Not sure if it's a real house or just a blocked out alley. But it looks interesting! Someone think it's a house built into a private alley. Since the alley is not being used, they might as well make use of it.


----------



## Holtenbronx (Dec 27, 2006)

This is a fun thread. I don't think there is an official narrowest house in my home town, but looked up some narrow houses in my country, the Netherlands.

During the Dutch Golden Age building lots were in short supply. The results are remarkable. In Amsterdam there even seems to be some competition regarding which house is the narrowest and smallest. It may come down to definition. The narrowest at the front door may become wider towards the back or the other way around. Singel 7 is only 1,01m at the back door, the front however is normal size.

This one is located at Hoogstraat 22, only 2,02m wide, supposedly the narrowest house in Europe:








(photo: Ivan Saltz)

Here is Singel 166:








(photo: Andrewandbec)

The narrowest shop (and IMO the prettiest narrow building) is found at Kloveniersburgwal 26 (2,44m):








(photo: Webers Holland)

And here's one in Leiden, Netherlands from Flickr:


----------



## rj2uman (Sep 22, 2002)

fascinating post! I just saw a tourism show explaining narrow houses in Amsterdam. It appears they were taxed on the frontage. So the narrower the houses the less taxes.


----------



## Ramses (Jun 17, 2005)

..


----------



## Darhet (Dec 13, 2006)

Warsaw
The narrowest house


----------



## redstone (Nov 15, 2003)

Darhet said:


> Warsaw
> The narrowest house


Ouch... that poor house looks as if it's been squashed. :lol:Is the whole house that wide?


----------



## ZZ-II (May 10, 2006)

:lol:, funny houses. we don't have such an small house in our city


----------



## Ch.G Ch.G (Aug 4, 2007)

I visited Amsterdam for the first time last spring and was totally floored. Despite the super dense built environment, the city center was hands down the most immaculate urban space I have ever seen. What a stunning place. I wish I were able to have spent more than four hours there.
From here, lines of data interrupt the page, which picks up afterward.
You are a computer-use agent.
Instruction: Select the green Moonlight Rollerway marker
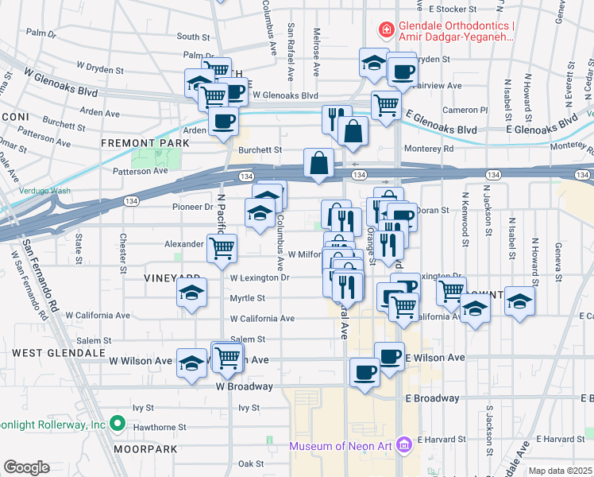[118, 423]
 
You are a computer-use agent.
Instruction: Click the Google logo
[26, 467]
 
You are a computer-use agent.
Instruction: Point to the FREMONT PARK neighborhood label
[145, 143]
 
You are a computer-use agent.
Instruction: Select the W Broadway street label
[244, 386]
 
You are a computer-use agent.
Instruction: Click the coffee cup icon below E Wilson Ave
[365, 373]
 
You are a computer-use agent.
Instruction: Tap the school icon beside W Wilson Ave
[191, 364]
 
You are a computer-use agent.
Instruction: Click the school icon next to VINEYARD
[192, 293]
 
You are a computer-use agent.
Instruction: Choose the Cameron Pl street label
[465, 111]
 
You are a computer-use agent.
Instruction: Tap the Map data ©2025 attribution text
[560, 471]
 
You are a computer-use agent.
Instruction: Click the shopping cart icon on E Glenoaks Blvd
[386, 105]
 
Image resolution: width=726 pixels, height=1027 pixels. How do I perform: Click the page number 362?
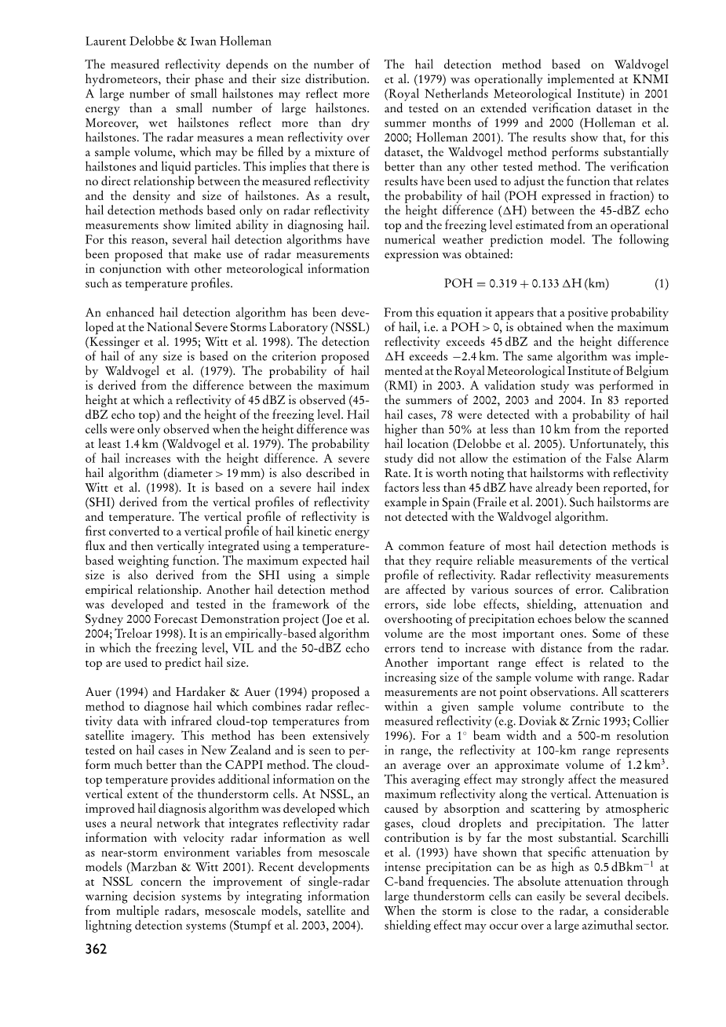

The experience was made all the more pointed after having spent six nights in Trastevere, the streetscape of which was also beautiful but in a grittier and much more haphazard way.

Does anyone perhaps have interior shots of these homes?


----------



## Darhet (Dec 13, 2006)

redstone said:


> Ouch... that poor house looks as if it's been squashed. :lol:Is the whole house that wide?


Yes, that is the whole house ...
Is from 18th century
Kanonia str


----------



## SouthernEuropean (Apr 2, 2007)

wooaw i really like the design of some of those narrow houses...but hmm i dont know if i'd say the same living there...i've been inside narrow houses but definitely not so narrow..hmm


----------



## Holtenbronx (Dec 27, 2006)

Ch.G said:


> Does anyone perhaps have interior shots of these homes?


Well, on the site of the shop Weber Holland there are some shots of the interior. I'm afraid you might find it rather disappointing though as it is an avant garde fashion shop.
Apart from that I haven't seen any.


----------



## Frankfurter_Bockwurst (Aug 8, 2007)

how do you reach the upper floor :?


----------



## Marcanadian (May 7, 2005)

Courtesy "You Are The Worst dot com"

It just sold for $173,000 CAD.


----------



## fettekatz (Oct 17, 2007)

^^ enough room for a single person


----------



## ZZ-II (May 10, 2006)

cute , but i prefer bigger houses to live in


----------



## tigidig14 (Mar 5, 2005)

::lol:


----------



## Dux Uxorum (May 13, 2007)

how do you reach the upper floor 
___________________________________________________________________

.....or open the window?


----------



## Cannabong BudPlant (Jul 19, 2008)

I want to see inside the narrow houses!


----------



## Cidade_Branca (Jul 27, 2004)

I have a video with two narrow buildngs.

1 http://www.youtube.com/watch?v=ciuwdHFucdU

2 http://www.youtube.com/watch?v=PUgDvW9ZIGU&feature=related


----------



## Lagoya (Mar 1, 2008)

Maybe not the narrowest but it is free standing and very good looking.
It stands in Ljubljana (Slovenia) between two streeds, designed by out famous architect Plecnik. It's called Peglezen, old word for iron (household tool) because it s little wider on opposite side.


----------